Petugas memilah sampah di TPS Benua Lestari, Tangerang, Banten, pada Senin (25/4/2022). Di TPS ini, sampah makanan dipilah untuk dijadikan pakan untuk maggot, sedangkan sampah anorganik seperti tutup botol dan gelas plastik disisihkan untuk dijual kembali ke industri daur ulang.
Menurut Aan, dari 6 hingga 7 ton sampah yang masuk ke Benua Lestari, hampir 80 persennya diolah dengan metode maggot. Sisanya, baru dijadikan kompos.
Maggot ini mulai memberi keuntungan ekonomi bagi TPS3R Benua Lestari. “Hasilnya lumayan, yah bisa untuk bayar THR teman-teman (pekerja TPS3R),” kata Aan.
Bahkan sampah organik Benua Lestari juga memberi keuntungan bagi masyarakat sekitar yang mempunyai peternakan maggot. Beberapa warga yang punya maggot, kata Aan, seminggu sekali datang ke TPS untuk meminta sampah sebanyak 4 ember cat besar.
Rupanya warga tersebut mulai mengusahakan ternak maggot, tapi kesulitan untuk mencari sumber makanan bagi maggot alias sampah makanan.
Sumber pakan maggot, menurut Aan sering tidak diperhitungkan oleh masyarakat yang baru memulai usaha beternak maggot. “Misal ingin menghasilkan 1 kilogram maggot per minggu, tapi mereka enggak hitung sumber pakan dari mana,” kata Aan.
Padahal perbandingan antara sampah makanan dan maggot antara 1 banding dua atau satu banding empat. “Misal ada pasokan sampah 100 kilogram per minggu, berarti bisa menghasilkan 25 hingga 50 kg maggot,” jelas Aan.
TPS 3R ini juga tak hanya menghasilkan uang dari maggot, tapi juga berhasil mengurangi sampah yang masuk ke TPA Rawa Kucing, Tangerang. “Sebelum ada TPS 3R, truk sampah DLH dalam sehari ambil 4 rit. Sekarang tersisa cuma 2 rit. Itu mengurangi biaya operasional truk sampah DLH,” jelasnya.

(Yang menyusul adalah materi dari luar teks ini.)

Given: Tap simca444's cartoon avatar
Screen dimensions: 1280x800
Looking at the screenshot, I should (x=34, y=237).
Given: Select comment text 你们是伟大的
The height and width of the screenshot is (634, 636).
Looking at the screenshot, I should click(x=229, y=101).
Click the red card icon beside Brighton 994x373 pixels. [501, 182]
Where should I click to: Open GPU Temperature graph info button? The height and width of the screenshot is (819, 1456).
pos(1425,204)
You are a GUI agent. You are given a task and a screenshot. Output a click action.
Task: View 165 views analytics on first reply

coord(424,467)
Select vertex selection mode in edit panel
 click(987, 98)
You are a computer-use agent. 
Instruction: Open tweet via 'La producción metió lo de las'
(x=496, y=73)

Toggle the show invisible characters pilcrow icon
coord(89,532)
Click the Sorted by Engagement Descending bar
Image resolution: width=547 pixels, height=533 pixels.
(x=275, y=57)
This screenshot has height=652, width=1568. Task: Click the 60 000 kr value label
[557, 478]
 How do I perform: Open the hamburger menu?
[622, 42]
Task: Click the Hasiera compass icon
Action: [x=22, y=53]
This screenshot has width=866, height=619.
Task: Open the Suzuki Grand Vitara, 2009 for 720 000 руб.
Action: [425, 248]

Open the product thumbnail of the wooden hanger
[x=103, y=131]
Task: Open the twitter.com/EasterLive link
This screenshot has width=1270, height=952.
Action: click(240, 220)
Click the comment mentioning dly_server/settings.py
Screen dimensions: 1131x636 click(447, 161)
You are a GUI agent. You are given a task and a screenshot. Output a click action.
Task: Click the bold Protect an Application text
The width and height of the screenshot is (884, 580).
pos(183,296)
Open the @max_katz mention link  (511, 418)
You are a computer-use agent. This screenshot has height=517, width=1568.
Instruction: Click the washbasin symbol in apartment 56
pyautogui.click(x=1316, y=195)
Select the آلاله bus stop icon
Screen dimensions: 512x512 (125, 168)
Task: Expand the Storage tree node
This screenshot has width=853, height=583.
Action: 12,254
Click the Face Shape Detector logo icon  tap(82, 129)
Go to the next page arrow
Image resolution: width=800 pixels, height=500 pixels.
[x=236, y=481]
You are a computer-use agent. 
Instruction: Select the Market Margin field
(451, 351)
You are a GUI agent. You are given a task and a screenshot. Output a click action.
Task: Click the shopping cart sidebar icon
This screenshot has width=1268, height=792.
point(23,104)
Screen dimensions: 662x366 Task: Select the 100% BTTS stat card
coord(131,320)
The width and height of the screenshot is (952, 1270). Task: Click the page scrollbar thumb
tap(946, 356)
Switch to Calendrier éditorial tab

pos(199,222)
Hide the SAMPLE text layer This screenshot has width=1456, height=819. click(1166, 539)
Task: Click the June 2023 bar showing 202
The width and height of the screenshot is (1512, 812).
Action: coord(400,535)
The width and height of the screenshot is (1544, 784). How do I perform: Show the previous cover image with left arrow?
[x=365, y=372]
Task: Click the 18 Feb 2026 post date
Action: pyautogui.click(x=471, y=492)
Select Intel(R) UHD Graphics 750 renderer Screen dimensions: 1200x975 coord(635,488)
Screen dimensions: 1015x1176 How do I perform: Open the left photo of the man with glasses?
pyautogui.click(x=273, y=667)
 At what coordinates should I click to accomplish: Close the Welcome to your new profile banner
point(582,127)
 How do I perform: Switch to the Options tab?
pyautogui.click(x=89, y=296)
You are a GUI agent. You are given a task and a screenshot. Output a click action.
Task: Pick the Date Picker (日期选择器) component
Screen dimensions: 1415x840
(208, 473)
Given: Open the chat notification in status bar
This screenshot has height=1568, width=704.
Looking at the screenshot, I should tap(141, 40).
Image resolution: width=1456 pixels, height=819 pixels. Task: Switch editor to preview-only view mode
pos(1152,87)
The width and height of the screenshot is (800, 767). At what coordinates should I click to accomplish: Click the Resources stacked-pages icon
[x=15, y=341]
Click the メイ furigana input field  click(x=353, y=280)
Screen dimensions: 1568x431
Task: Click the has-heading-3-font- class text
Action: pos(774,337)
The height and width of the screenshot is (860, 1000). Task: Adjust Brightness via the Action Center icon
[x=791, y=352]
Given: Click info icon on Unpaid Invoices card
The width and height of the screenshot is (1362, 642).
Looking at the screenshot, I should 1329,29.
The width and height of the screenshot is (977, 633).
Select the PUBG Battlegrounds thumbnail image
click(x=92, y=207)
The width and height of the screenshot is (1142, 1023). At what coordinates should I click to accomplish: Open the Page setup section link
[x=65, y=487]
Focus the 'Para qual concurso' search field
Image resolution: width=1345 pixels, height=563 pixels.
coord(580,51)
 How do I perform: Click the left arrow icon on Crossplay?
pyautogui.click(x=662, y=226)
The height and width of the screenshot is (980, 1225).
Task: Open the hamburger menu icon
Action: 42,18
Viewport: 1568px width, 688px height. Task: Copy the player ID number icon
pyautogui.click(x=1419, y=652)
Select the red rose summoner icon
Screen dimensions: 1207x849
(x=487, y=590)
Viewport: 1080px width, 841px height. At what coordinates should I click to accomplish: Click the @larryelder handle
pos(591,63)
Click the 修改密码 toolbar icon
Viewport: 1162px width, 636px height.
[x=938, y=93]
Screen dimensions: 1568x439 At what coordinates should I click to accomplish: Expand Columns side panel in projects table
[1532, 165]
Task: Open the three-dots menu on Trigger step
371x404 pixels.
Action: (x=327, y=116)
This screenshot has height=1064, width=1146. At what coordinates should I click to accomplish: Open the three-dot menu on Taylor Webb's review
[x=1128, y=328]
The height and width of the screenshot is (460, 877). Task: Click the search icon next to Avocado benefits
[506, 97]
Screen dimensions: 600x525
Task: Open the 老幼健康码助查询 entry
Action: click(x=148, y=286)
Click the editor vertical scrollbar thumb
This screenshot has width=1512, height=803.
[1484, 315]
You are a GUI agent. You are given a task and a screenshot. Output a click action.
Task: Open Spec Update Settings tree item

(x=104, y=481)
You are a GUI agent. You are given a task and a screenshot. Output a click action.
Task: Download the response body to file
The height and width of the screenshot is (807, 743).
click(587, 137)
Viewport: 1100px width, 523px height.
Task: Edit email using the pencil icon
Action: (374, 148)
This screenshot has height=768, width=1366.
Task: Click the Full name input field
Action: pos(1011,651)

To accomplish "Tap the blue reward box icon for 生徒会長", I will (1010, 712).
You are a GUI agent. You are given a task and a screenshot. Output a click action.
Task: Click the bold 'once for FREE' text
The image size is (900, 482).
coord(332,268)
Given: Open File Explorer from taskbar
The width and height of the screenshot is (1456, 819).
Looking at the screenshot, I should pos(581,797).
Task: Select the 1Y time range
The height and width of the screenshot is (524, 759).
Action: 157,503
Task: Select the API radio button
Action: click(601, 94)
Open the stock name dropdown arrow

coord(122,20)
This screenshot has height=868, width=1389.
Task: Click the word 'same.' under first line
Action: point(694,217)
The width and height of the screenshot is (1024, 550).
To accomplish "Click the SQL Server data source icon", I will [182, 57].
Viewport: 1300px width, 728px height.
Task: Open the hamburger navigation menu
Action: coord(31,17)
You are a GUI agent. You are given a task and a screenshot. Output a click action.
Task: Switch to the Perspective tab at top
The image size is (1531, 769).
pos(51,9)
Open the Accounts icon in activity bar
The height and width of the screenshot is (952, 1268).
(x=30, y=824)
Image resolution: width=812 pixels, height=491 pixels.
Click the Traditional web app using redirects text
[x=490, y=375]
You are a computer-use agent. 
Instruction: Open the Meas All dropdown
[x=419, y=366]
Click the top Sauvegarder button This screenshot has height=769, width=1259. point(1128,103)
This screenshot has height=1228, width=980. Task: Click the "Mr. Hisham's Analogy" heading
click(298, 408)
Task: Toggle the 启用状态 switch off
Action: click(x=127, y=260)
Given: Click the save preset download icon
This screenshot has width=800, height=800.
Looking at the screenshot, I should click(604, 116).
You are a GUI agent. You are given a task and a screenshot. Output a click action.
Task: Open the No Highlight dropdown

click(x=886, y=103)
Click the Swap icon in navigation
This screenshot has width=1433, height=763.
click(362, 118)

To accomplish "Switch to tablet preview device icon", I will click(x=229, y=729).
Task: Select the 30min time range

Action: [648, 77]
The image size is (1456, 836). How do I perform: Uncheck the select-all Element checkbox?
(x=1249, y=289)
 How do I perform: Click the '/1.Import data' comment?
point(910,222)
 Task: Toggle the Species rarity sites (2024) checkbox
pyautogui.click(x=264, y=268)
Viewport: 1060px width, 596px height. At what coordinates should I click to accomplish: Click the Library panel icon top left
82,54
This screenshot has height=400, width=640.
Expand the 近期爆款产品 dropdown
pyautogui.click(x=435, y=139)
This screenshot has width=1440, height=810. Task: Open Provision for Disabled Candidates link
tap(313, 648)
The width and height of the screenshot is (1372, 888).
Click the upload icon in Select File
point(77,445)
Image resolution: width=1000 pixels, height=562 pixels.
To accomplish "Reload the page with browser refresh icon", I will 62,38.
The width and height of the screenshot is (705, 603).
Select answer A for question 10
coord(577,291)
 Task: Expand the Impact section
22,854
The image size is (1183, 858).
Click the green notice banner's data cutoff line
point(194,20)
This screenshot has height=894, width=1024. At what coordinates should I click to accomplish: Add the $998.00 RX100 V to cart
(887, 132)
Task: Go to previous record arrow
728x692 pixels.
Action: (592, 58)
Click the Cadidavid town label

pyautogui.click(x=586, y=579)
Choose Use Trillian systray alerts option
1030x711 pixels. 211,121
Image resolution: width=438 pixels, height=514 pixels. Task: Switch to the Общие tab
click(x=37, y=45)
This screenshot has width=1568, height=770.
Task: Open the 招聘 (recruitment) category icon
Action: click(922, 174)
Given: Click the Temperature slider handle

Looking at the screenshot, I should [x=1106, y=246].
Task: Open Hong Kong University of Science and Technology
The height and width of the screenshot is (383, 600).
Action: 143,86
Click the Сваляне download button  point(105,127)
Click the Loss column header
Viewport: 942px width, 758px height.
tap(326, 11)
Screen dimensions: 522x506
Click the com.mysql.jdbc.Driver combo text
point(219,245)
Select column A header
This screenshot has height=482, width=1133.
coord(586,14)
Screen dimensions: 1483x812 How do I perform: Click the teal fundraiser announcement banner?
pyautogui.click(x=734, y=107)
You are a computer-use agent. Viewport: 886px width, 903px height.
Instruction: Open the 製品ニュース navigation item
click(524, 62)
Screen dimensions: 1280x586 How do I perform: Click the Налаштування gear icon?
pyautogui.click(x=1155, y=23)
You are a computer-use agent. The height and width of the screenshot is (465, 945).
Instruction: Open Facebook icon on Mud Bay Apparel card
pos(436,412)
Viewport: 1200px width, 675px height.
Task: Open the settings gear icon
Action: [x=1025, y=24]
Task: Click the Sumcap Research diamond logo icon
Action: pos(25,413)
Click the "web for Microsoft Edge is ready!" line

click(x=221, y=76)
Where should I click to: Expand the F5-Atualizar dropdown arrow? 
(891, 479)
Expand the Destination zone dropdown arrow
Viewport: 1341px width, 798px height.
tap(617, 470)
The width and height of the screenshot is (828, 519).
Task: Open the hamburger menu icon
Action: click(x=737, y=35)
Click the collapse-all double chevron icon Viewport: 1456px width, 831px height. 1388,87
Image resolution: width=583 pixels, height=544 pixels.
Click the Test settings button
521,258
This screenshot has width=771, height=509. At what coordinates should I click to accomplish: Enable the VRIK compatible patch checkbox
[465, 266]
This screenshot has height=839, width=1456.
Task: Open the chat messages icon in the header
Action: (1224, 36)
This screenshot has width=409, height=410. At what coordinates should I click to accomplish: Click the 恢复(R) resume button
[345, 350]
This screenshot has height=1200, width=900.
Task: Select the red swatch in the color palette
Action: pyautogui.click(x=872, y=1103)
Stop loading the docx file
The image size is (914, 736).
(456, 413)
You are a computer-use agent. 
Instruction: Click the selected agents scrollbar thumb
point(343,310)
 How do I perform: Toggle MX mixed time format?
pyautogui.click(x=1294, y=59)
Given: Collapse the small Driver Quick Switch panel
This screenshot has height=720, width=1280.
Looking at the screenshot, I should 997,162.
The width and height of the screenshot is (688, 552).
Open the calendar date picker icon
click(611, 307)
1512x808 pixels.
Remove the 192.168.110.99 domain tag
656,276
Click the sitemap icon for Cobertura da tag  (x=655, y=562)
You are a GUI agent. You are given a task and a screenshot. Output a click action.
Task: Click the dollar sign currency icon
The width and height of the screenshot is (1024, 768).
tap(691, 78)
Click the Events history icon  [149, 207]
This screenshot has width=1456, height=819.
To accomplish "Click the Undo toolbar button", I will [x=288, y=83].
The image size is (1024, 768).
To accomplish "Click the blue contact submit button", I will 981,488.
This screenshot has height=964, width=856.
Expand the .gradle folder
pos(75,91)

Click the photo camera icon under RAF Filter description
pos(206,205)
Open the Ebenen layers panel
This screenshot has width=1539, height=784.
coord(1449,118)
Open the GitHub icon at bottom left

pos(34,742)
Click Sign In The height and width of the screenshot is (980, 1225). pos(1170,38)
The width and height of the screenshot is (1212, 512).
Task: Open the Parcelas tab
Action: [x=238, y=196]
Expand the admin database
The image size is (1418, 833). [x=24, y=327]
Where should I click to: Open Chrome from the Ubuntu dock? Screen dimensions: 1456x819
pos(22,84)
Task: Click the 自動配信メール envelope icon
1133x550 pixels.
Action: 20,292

Peluang ekonomi mulai tercipta dari pengolahan sampah organik di tahap daur ulang dengan komposting ataupun maggot. Masih ada pekerjaan rumah yang lain yang harus diselesaikan. Tak hanya mengajak masyarakat untuk mencegah dan mengurangi sampah makanan. Namun, ada tahap yang lebih mendasar, yakni memilah sampah.